Tagged as: The ex-factor<< Previous question   Next question >>
Question - (24 November 2011) 2 Answers - (Newest, 25 November 2011)
A female United States age 30-35, anonymous writes:

My problem is simple: I hate that my girlfriend is friends with her ex boyfriend. They were together for 5 years and I understand how that's important and that they learned a lot from each other, and I've reached a point where I'm actually okay with them being friends. What bugs me is she will always include him in family things that I feel like it's not his place anymore.

Her family likes him but they rarely invite him to anything. He wanted to come to her graduation, so she said ok and he came.
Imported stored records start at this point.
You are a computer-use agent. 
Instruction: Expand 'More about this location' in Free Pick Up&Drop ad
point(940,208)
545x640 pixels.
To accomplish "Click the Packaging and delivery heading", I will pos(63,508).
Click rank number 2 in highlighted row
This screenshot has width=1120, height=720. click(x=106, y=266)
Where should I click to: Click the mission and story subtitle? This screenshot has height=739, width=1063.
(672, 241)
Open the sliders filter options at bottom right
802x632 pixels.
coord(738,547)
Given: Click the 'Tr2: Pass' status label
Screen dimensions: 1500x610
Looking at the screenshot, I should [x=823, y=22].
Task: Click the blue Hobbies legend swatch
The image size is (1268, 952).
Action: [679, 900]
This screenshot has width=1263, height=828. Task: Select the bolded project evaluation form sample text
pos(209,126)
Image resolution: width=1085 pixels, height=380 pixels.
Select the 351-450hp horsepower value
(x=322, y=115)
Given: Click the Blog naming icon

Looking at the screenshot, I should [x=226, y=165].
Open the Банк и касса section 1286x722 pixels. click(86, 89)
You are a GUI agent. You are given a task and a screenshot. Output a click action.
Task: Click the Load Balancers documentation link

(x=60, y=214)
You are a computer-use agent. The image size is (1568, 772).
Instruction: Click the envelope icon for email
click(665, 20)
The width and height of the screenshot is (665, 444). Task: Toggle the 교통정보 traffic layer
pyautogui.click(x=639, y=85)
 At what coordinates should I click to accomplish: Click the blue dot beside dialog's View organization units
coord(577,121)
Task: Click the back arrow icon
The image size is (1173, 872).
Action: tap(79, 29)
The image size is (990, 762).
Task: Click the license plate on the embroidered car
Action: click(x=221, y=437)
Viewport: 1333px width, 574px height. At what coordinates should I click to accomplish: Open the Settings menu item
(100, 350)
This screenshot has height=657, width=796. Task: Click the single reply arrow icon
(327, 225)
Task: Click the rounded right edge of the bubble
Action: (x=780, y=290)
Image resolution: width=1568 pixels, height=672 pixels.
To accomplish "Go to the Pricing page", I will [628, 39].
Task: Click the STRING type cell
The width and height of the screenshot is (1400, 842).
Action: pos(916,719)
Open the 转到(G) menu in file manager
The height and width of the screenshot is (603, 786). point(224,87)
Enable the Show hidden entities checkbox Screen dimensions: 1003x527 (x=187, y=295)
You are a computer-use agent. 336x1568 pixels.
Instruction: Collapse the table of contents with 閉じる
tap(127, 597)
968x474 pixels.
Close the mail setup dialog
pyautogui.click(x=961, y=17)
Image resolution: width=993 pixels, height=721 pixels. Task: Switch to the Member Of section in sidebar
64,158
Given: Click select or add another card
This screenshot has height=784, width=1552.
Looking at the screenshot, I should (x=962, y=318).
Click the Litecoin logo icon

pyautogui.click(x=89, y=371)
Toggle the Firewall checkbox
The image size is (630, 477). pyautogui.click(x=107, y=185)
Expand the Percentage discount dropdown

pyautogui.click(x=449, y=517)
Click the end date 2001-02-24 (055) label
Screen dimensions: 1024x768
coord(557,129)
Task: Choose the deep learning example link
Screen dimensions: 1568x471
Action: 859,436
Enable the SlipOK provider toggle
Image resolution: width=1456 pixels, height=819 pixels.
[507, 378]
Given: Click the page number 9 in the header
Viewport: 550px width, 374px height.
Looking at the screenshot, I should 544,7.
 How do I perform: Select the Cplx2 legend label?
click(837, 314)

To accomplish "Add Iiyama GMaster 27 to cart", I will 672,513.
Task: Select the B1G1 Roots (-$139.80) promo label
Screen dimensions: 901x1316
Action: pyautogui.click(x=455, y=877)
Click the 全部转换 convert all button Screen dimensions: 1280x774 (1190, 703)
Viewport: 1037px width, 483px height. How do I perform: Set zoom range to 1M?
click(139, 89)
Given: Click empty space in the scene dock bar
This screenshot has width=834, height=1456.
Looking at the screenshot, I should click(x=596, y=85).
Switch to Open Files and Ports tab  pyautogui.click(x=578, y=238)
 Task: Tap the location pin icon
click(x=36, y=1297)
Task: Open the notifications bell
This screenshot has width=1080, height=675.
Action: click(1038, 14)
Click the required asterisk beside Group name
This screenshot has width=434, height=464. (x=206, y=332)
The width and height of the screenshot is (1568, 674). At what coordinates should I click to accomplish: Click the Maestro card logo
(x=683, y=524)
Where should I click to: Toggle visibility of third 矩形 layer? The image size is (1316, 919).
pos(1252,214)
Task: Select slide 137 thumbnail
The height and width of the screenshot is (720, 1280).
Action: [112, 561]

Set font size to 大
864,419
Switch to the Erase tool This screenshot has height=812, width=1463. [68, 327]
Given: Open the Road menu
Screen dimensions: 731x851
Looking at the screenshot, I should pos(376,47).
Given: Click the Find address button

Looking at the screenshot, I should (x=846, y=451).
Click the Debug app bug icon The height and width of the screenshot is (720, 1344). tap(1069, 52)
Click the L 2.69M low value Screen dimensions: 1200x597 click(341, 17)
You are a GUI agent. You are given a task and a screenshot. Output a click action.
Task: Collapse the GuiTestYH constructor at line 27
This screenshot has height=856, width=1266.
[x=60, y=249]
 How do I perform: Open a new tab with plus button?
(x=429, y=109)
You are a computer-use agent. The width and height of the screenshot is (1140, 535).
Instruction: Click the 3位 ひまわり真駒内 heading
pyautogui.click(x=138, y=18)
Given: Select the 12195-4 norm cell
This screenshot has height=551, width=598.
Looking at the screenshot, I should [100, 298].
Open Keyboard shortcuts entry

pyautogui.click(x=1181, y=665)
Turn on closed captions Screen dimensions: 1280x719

I went of course early with her because the students come first to prepare and the family comes later for the ceremony. I come with her early because I'm her significant other and I see that he's there as well. I'm confused but I don't say anything because it's her day. Later she tells me he just kind of tagged along and she didn't tell him to come nor expect him to but he was awake and wanted to come. Later on we went to dinner with me, her, him, my sister and friend. My girlfriend sits next to him. Might be something small but I was annoyed. Again, I let it go because it was her day.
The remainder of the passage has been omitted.